En este contexto, Plaja ha asegurado que «la prioritat del Govern es ocupar los espacios relevantes para Cataluña independientemente de lo que haga un monarca no identificado como rey de Cataluña». «No hay cambio de criterio», ha asegurado, «la agenda la marcan el president y el Govern, independientemente de que el monarca esté o no en el acto».  

El escolta de Puigdemont

El Govern ha aprobado, por otro lado, el nombramiento del ex consejero de Interior, Miquel Buch, como nuevo presidente de Infraestructuras de Cataluña, la empresa pública dependiente de la Generalitat que gestiona las infraestructuras catalanas. Un nombramiento que coincide con la petición de la Fiscalía de seis años de prisión e inhabilitación especial por haber contratado como asesor al mosso que ejerció de escolta de Puigdemont en Waterloo.

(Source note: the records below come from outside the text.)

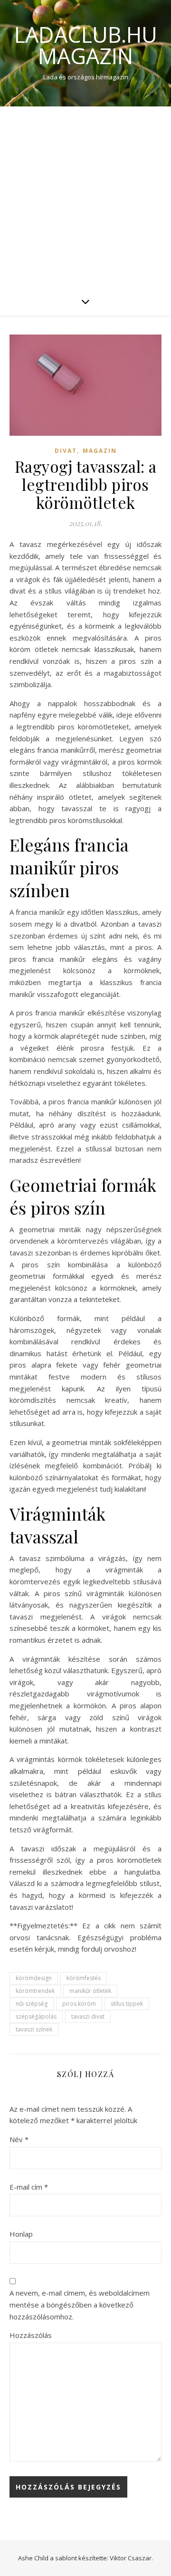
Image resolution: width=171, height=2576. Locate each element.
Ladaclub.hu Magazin (85, 45)
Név (19, 2139)
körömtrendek (35, 1991)
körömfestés (83, 1978)
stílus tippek (127, 2004)
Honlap (21, 2234)
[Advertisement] (85, 196)
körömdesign (34, 1978)
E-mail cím (29, 2187)
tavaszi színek (34, 2029)
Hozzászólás (31, 2335)
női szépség (32, 2004)
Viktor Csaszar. (131, 2558)
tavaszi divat (87, 2016)
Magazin (100, 451)
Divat (66, 451)
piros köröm (79, 2004)
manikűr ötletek (90, 1991)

En este contexto, Plaja ha dejado claro que el ejecutivo de Aragonès no cambiará el criterio sobre la «protección» del ex presidente fugado. En la reunión mantenida ayer con Albert Batet, líder de JxCat en el Parlament, éste reclamó a Aragonès que se proporcione a Puigdemont una escolta acorde con su condición de ex presidente de la Generalitat. Obviando que su condición de fugado de la justicia hace inviable esa exigencia.

Mantener el criterio

«Los dos partidos que forman el Govern conocen la decisión» acordada en esta materia, ha señalado Plaja: «No poner en riesgo a los funcionarios públicos». En este contexto, Plaja ha asegurado que «se seguirán los mismos criterios fijados por los dos consellers anteriores», Buch y Miquel Sàmper.

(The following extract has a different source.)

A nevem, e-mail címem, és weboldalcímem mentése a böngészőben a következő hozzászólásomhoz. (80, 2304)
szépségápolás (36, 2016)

Al principio del mandato de Buch se estableció un sistema de rotación de mossos voluntarios al servicio de Puigdemont en Bélgica. Estancias que oficialmente se enmarcaban en días de vacaciones y libranzas. Los agentes que participaban en el dispositivo eran los miembros de la «guardia presidencial» creada por Torra, que habilitó así sus viajes a Bélgica al margen de los turnos ordinarios del cuerpo de escoltas.